SUARA BANDUNG – Kasus Rudapaksa Gadis 15 Tahun di Sulteng, Hotman Paris Sindir Kapolda: Kenapa yang Ditangkap Baru 5 Orang?
Hotman Paris, sang pengacara ternama, menyindir Kapolda Sulawesi Tengah (Sulteng) dengan sentilan pedas.
Hal ini terjadi setelah Kapolda Sulteng dengan tegas mengklarifikasi perubahan terminologi dalam kasus mengenaskan pemerkosaan terhadap seorang gadis berusia 15 tahun di Parigi, Moutong.
Dari yang semula dikategorikan sebagai kasus pemerkosaan, kini berubah menjadi kasus persetubuhan anak di bawah umur.

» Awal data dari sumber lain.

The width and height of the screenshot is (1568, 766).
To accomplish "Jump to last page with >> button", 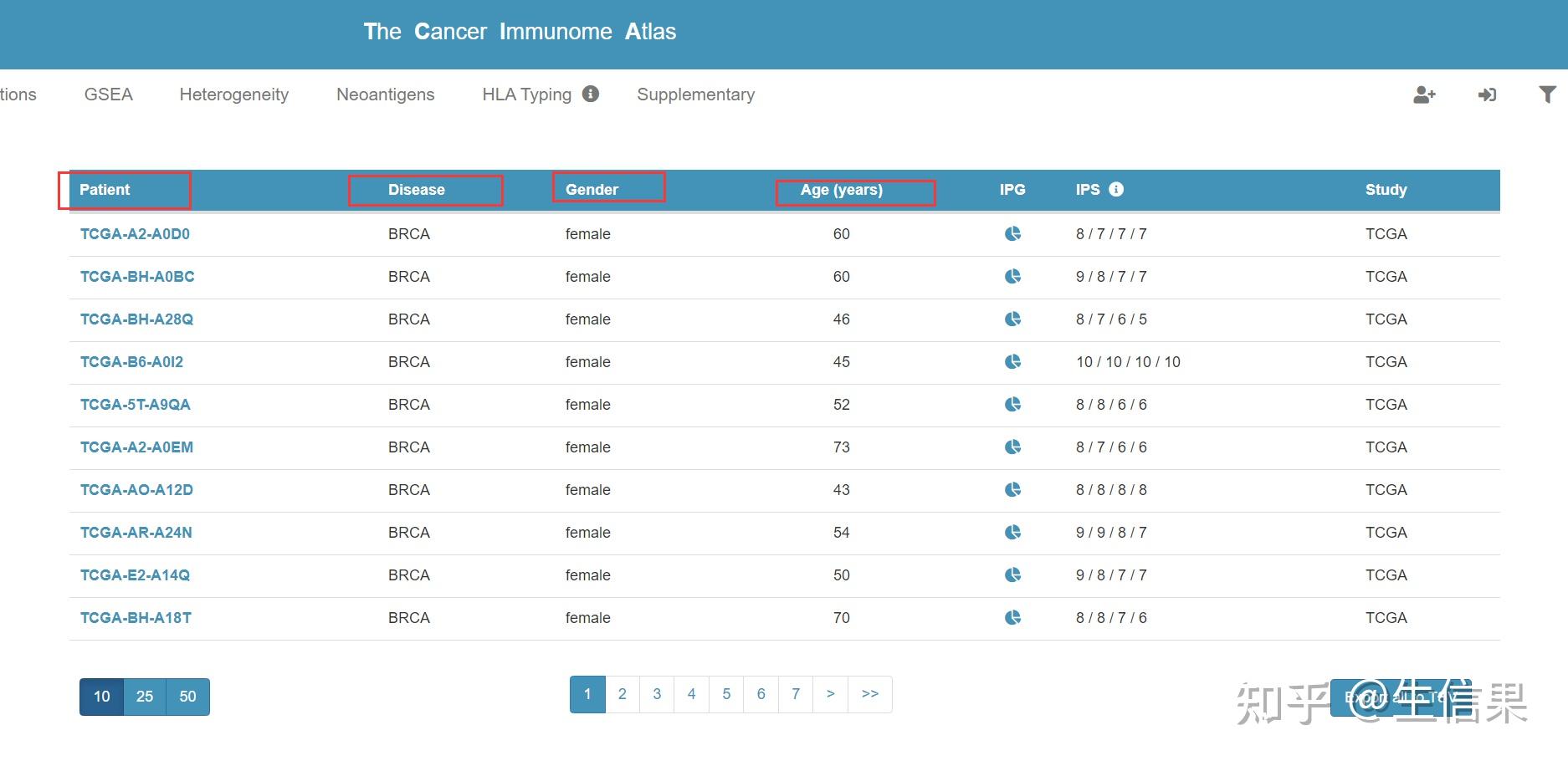I will point(870,694).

Akhirnya, Hotman Paris pun angkat suara mengenai masalah ini dengan penuh semangat, dikutip dari Instagram hotmanparisofficial pada Kamis (1/6/2023).
Dengan penuh ketidakpuasan, Hotman Paris mempertanyakan keputusan untuk mengganti istilah dari rudapaksa menjadi persetubuhan anak di bawah umur.
Tak hanya itu, ia juga mempertanyakan alasan di balik penangkapan hanya lima dari sebelas pelaku yang terlibat dalam kasus tersebut.